Task to complete: All lines from the one that contains "Screen dimensions: 683x778" through the final line of the entries must be repeated exactly. No other lines belong in the output.

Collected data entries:
※

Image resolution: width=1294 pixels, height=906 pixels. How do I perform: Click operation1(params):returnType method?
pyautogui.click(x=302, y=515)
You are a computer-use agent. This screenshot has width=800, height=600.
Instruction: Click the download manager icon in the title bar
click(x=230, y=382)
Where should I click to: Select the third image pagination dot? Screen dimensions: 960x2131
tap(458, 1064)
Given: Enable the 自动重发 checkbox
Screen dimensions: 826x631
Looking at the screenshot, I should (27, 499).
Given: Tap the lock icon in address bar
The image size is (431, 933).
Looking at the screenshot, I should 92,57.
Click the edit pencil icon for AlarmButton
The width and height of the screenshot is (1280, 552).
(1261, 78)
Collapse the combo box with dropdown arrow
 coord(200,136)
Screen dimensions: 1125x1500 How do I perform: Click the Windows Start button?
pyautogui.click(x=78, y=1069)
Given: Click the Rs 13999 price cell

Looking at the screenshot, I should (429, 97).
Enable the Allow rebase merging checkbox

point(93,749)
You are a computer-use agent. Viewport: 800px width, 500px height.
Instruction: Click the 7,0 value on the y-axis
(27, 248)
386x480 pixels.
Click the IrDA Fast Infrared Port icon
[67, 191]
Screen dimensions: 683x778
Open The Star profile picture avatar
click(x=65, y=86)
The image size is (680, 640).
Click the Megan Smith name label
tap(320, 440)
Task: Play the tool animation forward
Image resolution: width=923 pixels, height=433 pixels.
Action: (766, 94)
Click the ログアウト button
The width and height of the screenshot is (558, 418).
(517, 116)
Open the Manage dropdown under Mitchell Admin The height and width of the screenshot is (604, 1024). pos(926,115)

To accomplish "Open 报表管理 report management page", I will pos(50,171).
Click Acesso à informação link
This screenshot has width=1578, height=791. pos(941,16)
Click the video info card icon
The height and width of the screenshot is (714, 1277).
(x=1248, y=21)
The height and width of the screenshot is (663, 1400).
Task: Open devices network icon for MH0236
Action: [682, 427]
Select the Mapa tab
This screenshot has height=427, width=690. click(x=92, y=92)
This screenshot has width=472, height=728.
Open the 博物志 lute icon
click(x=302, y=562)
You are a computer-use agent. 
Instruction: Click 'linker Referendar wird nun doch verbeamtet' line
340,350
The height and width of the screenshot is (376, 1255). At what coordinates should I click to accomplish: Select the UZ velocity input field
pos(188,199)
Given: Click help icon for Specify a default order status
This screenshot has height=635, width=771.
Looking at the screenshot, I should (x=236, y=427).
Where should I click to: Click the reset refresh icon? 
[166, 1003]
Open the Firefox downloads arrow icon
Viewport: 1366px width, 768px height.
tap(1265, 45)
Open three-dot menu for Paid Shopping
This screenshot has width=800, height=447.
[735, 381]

※

Answer to this exercise:
Screen dimensions: 683x778
Open The Star profile picture avatar
click(x=65, y=86)
The image size is (680, 640).
Click the Megan Smith name label
tap(320, 440)
Task: Play the tool animation forward
Image resolution: width=923 pixels, height=433 pixels.
Action: (766, 94)
Click the ログアウト button
The width and height of the screenshot is (558, 418).
(517, 116)
Open the Manage dropdown under Mitchell Admin The height and width of the screenshot is (604, 1024). pos(926,115)

To accomplish "Open 报表管理 report management page", I will pos(50,171).
Click Acesso à informação link
This screenshot has width=1578, height=791. pos(941,16)
Click the video info card icon
The height and width of the screenshot is (714, 1277).
(x=1248, y=21)
The height and width of the screenshot is (663, 1400).
Task: Open devices network icon for MH0236
Action: [682, 427]
Select the Mapa tab
This screenshot has height=427, width=690. click(x=92, y=92)
This screenshot has width=472, height=728.
Open the 博物志 lute icon
click(x=302, y=562)
You are a computer-use agent. 
Instruction: Click 'linker Referendar wird nun doch verbeamtet' line
340,350
The height and width of the screenshot is (376, 1255). At what coordinates should I click to accomplish: Select the UZ velocity input field
pos(188,199)
Given: Click help icon for Specify a default order status
This screenshot has height=635, width=771.
Looking at the screenshot, I should (x=236, y=427).
Where should I click to: Click the reset refresh icon? 
[166, 1003]
Open the Firefox downloads arrow icon
Viewport: 1366px width, 768px height.
tap(1265, 45)
Open three-dot menu for Paid Shopping
This screenshot has width=800, height=447.
[735, 381]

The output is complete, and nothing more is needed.